The Governments of India and the US have given their in-principle nod for a proposal by industry captains of both countries to set up a $10-billion fund to finance core-sector projects in India.
“The (India-US) CEO Forum proposed a $10 billion India-US infrastructure debt fund. It has been agreed in-principle that the Governments (of India and the US) will be fully supportive of the recommendation. The Finance Minister (Mr Pranab Mukherjee) and the US Treasury Secretary (Mr Timothy Geithner) are directly discussing what modalities should be adopted to put in place an infrastructure debt fund. The details are being worked out by them,” the Union Commerce and Industry Minister, Mr Anand Sharma, told reporters on the sidelines of a function organised by the CII.
Promising fund
Mr Sharma said the final figure of the fund can only be known once it is agreed between the two Governments. He said the fund will be exclusively for infrastructure projects, adding that, “Both the Governments and the businesses (of India and the US) will be involved in the fund. It is a public-private initiative.”
Mr Geithner said the idea of putting together an infrastructure fund was a very encouraging and useful development as it would not only provide the base for long term finance of infrastructure projects by leveraging private capital but also in some ways provide a bit of a catalyst for the broader development of the securities market and corporate finance market in India.
“In this (infrastructure debt) fund that the Finance Minister (Mr Mukherjee) and (Planning Commission Deputy Chairperson) Mr Montek Singh Ahluwalia are working on, I think, has a lot of promise, not just because of its specific benefits of the fund but as a way to help catalyse the type of regulatory changes that will allow the emergence of a broader and deeper capital market in India. It is a necessary part of India's growth strategy,” the US Treasury Secretary said.
Speaking at the CII function earlier, the Finance Minister, Mr Mukherjee, said India's fast growth has placed an increasing stress on its existing physical infrastructure such as electricity, railways, roads, ports, airports, irrigation, urban and rural water supply and sanitation, all of which suffer from a substantial capacity deficit.
$1-trillion Investment
India is looking at an investment of over $1 trillion in the core-sector in the 12th Five-Year Plan commencing April 1, 2012.

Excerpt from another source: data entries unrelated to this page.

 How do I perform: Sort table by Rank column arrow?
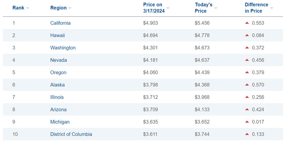(x=27, y=8)
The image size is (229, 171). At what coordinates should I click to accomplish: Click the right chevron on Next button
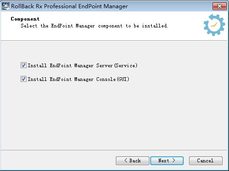[x=174, y=160]
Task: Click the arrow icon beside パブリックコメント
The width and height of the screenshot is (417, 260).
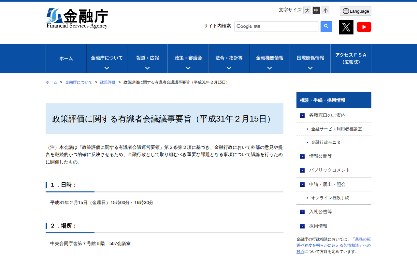Action: pyautogui.click(x=302, y=170)
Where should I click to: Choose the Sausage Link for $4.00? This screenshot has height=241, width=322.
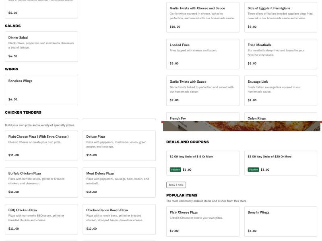(x=281, y=91)
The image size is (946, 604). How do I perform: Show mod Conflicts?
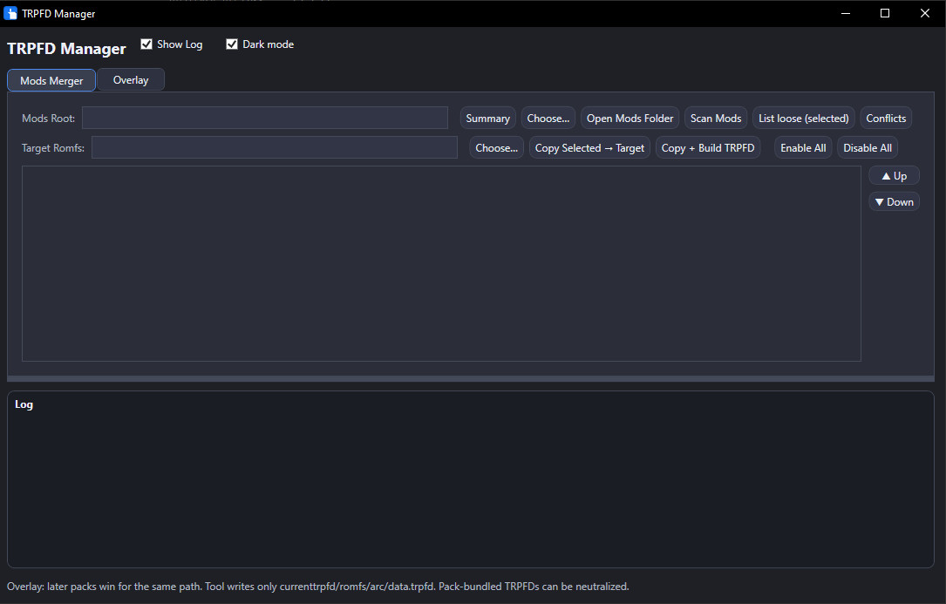[x=886, y=119]
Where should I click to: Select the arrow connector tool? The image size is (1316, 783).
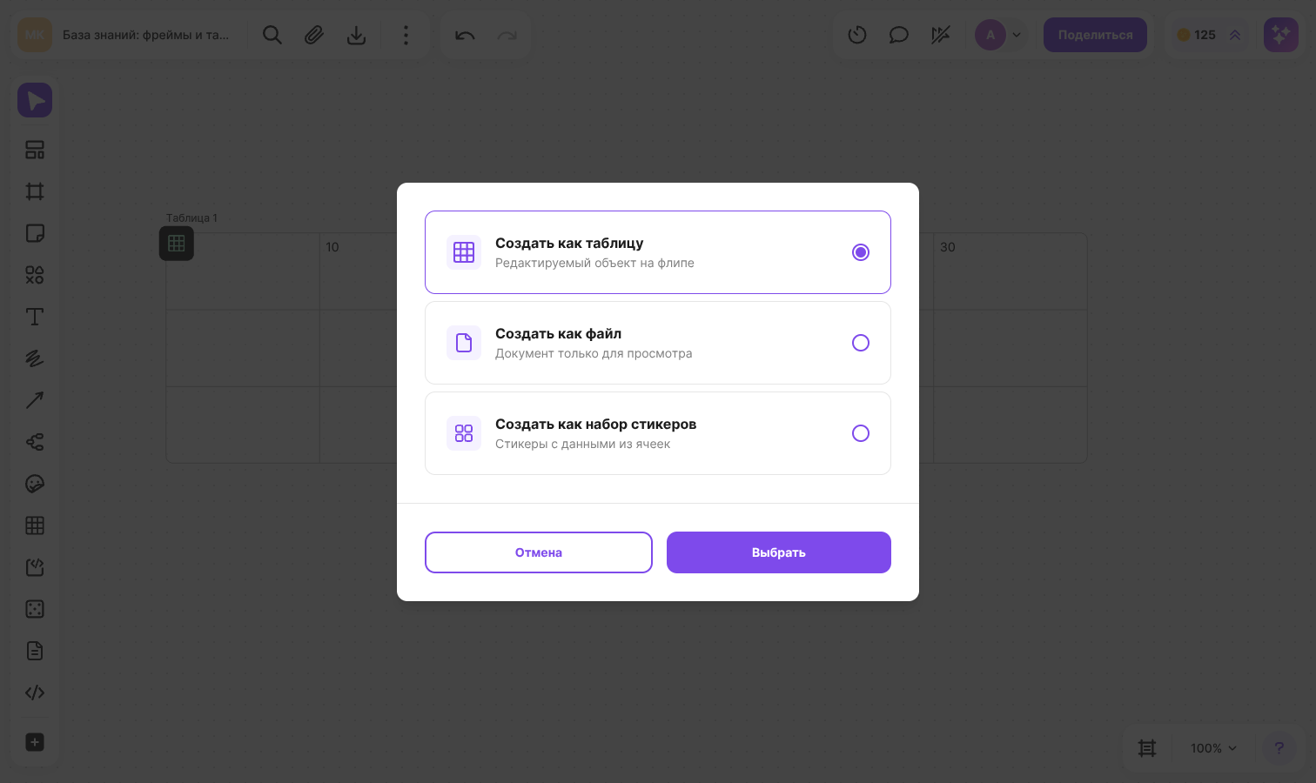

In the 11 th Plan (2007-08 to 2011-12), the investment requirement in infrastructure was around $514 billion, of which about 30 per cent was to be from the private sector. Mr Mukherjee said, in the 12 th Plan, the Government expects this contribution by the private sector to go up to 50 per cent, and, therefore, is encouraging public-private partnerships.
Mr Mukherjee invited American investments in India's infrastructure sector. “India presents exciting opportunity for global investors. The recovery of the benchmark market indices of India over the last two years has been quite rapid and supports this assessment,” he said.